Monday, December 07, 2015

Good News:  Global CO2 Emissions Fell Slightly This Year, Study Finds

The planet's CO2 emissions are projected to fall slightly in 2015, despite the global economy rising 6 percent over the past two years. (Credit: Global Carbon Project) Click to Enlarge.
Have global emissions of carbon dioxide peaked?  It seems hard to believe they might.  But for the past two years, while the global economy has grown by more than 6 percent, the previously inexorable rise in carbon dioxide emissions from burning fossil fuels and industry has stalled. 

CO2 emissions in 2015, at 35.7 billion tons, are likely to be exactly where they were two years ago, according to a study published today in the journal Nature Climate Change.

The flat-lining emissions trajectory is the result of China's recent sharp decline in coal burning and the global surge in renewables like wind and solar power, said Corinne Le Quéré, director of the Tyndall Centre at the University of East Anglia in Norwich, England, who led the analysis.  The study estimates China's emissions have fallen by 3.9 percent this year, said co-author Robert Jackson of Stanford University. 
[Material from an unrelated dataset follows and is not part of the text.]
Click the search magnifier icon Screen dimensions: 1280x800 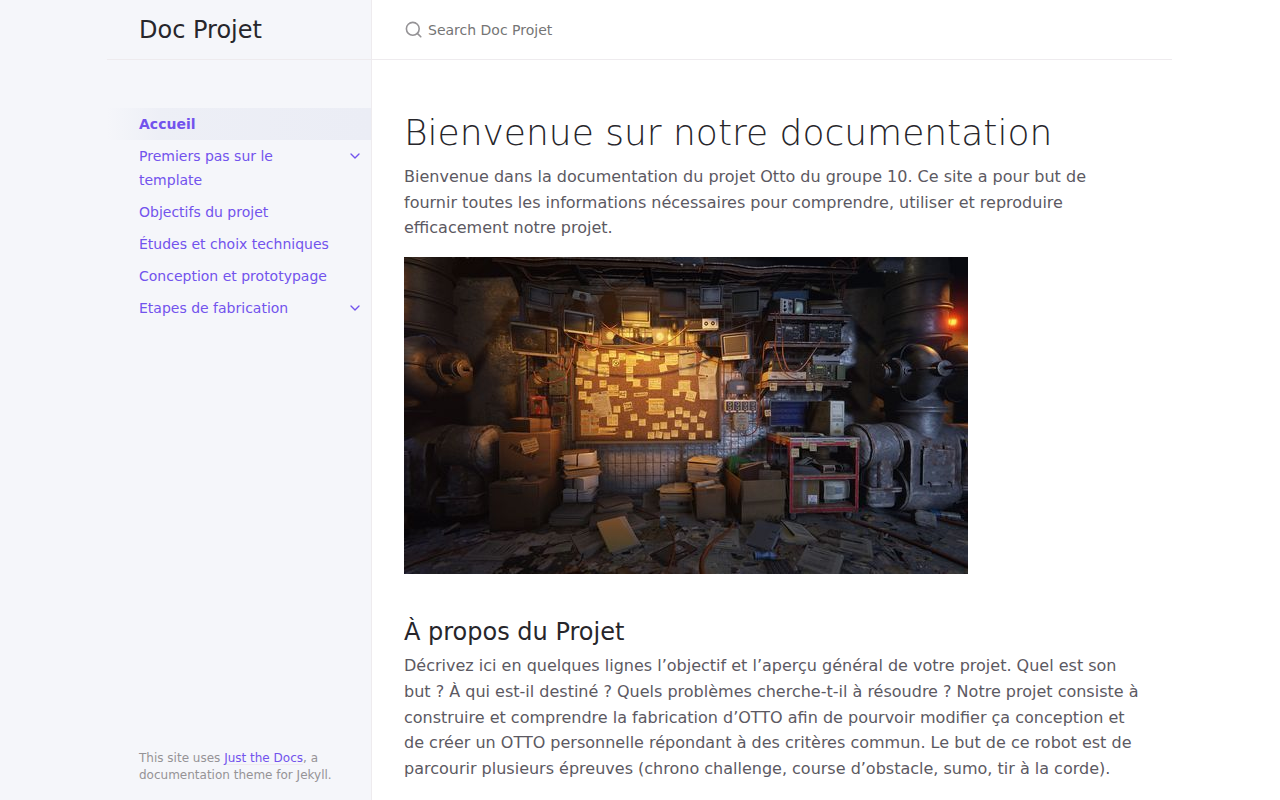413,30
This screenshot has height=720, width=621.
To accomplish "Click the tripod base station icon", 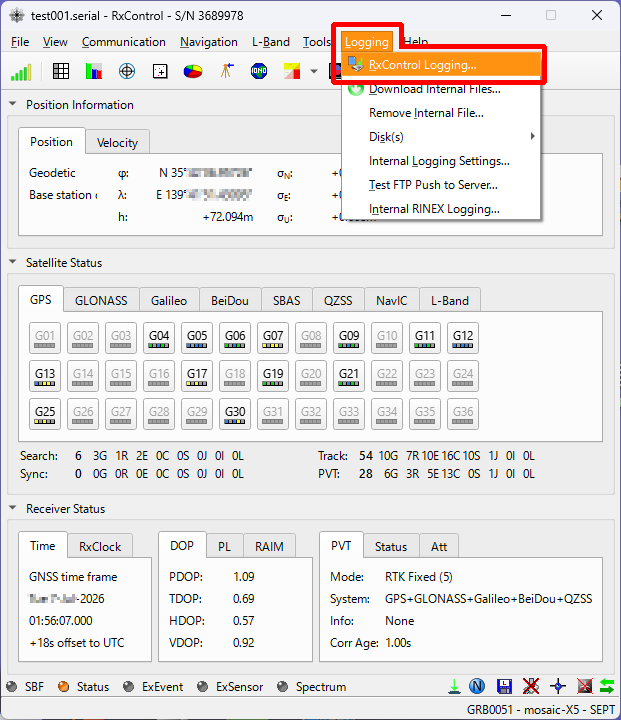I will pos(226,71).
Le Quéré does not believe the world has yet hit "peak emissions."  Continued rapid industrial expansion by countries such as India that still rely on coal for energy means further rises probably lie ahead, she said.  But the evidence is growing that peak emissions may be closer than previously imagined. 

Of the top three emitters, China is decarbonizing its economy, and the US and European Union have settled into long-term emissions decline.  Meanwhile the Paris climate conference this week is likely to endorse national pledges from more than 180 nations to moderate their own emissions. "The trend of rapid global emissions growth has been broken," said Michael Grubb, an energy economist at University College London unconnected with the study. 

If the US and EU continue on their current track, then an annual 2-per-cent decline in Chinese emissions would be enough to offset emissions growth elsewhere, said report co-author Glen Peters of CICERO, a Norwegian climate research center. 

Of course, this would not solve the climate problem.  Temperatures are driven not by annual emissions but by the accumulated concentration of greenhouse gases such as CO2 in the atmosphere.  So this year's emissions will have added to that accumulation.  In fact, 2015 is set to be the first year for 800,000 years in which average CO2 concentrations in the atmosphere exceed 400 parts per million, says Le Quéré. 

"To stop temperatures rising, net emissions need to be reduced to zero.  But for that, emissions need to peak first," said Myles Allen of Oxford University, commenting on the paper.  "So evidence that it is possible to grow the world economy while reducing emissions is good news." 

The decoupling of trends in global emissions from those of economic activity is sudden and dramatic.  In modern times, emissions have largely followed global GDP.  Since 2000, they have grown by an average of 2.4 percent a year.  The only decline was in 2009, at the height of the global financial crisis. 

But in 2014 emissions bucked the trend by rising just 0.6 percent while global GDP rose 3.4 percent.  And now it appears that 2014 was no freak.  In 2015, the study predicts, emissions will fall by 0.6 percent, despite global economic growth that the International Monetary Fund currently estimates will be 3.1 percent.  This is unprecedented.  On these estimates, the past two years have seen the carbon intensity of the global economy — the tons of CO2 emitted for every dollar of GDP — fall by 6.4 percent.